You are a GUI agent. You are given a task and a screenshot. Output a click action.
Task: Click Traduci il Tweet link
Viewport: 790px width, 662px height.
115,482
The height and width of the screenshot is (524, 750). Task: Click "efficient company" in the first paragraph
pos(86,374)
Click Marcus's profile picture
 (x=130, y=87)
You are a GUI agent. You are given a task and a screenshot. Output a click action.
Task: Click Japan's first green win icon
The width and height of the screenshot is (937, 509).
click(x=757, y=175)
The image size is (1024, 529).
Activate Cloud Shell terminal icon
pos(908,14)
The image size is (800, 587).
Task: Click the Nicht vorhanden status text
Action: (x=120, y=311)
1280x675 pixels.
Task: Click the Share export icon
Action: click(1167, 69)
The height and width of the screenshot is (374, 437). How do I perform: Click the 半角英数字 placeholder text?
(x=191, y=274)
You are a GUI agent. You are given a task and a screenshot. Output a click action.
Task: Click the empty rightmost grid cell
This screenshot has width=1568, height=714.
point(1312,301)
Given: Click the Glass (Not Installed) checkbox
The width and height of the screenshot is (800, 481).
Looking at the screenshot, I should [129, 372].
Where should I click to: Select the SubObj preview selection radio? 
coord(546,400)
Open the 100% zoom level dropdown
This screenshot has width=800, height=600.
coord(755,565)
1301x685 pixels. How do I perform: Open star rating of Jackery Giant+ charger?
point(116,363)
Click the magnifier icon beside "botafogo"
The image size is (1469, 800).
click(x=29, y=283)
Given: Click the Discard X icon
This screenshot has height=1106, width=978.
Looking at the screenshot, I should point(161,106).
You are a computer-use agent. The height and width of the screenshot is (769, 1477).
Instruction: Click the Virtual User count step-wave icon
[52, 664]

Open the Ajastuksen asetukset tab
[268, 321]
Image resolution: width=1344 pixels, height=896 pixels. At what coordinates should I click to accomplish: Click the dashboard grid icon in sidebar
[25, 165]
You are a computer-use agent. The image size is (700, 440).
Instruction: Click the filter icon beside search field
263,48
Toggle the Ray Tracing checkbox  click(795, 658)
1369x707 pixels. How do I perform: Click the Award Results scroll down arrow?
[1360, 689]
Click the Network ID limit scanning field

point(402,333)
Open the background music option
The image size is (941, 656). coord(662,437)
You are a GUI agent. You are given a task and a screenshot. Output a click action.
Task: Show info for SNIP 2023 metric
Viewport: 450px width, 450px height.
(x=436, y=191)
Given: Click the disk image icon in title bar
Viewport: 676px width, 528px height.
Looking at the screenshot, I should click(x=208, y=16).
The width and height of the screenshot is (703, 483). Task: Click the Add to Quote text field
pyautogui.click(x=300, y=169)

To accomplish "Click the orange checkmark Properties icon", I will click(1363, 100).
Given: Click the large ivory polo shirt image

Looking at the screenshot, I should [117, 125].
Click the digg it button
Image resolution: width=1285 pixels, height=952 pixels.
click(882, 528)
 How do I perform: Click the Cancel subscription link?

• WHAT IS REQUIRED
Retype word for word everything in the listing above from the line that holds "Click Marcus's profile picture" down to the line that holds "Given: Click the Glass". Keep both end lines and leave out the rest.

• RESPONSE AREA
Click Marcus's profile picture
 (x=130, y=87)
You are a GUI agent. You are given a task and a screenshot. Output a click action.
Task: Click Japan's first green win icon
The width and height of the screenshot is (937, 509).
click(x=757, y=175)
The image size is (1024, 529).
Activate Cloud Shell terminal icon
pos(908,14)
The image size is (800, 587).
Task: Click the Nicht vorhanden status text
Action: (x=120, y=311)
1280x675 pixels.
Task: Click the Share export icon
Action: click(1167, 69)
The height and width of the screenshot is (374, 437). How do I perform: Click the 半角英数字 placeholder text?
(x=191, y=274)
You are a GUI agent. You are given a task and a screenshot. Output a click action.
Task: Click the empty rightmost grid cell
This screenshot has width=1568, height=714.
point(1312,301)
Given: Click the Glass (Not Installed) checkbox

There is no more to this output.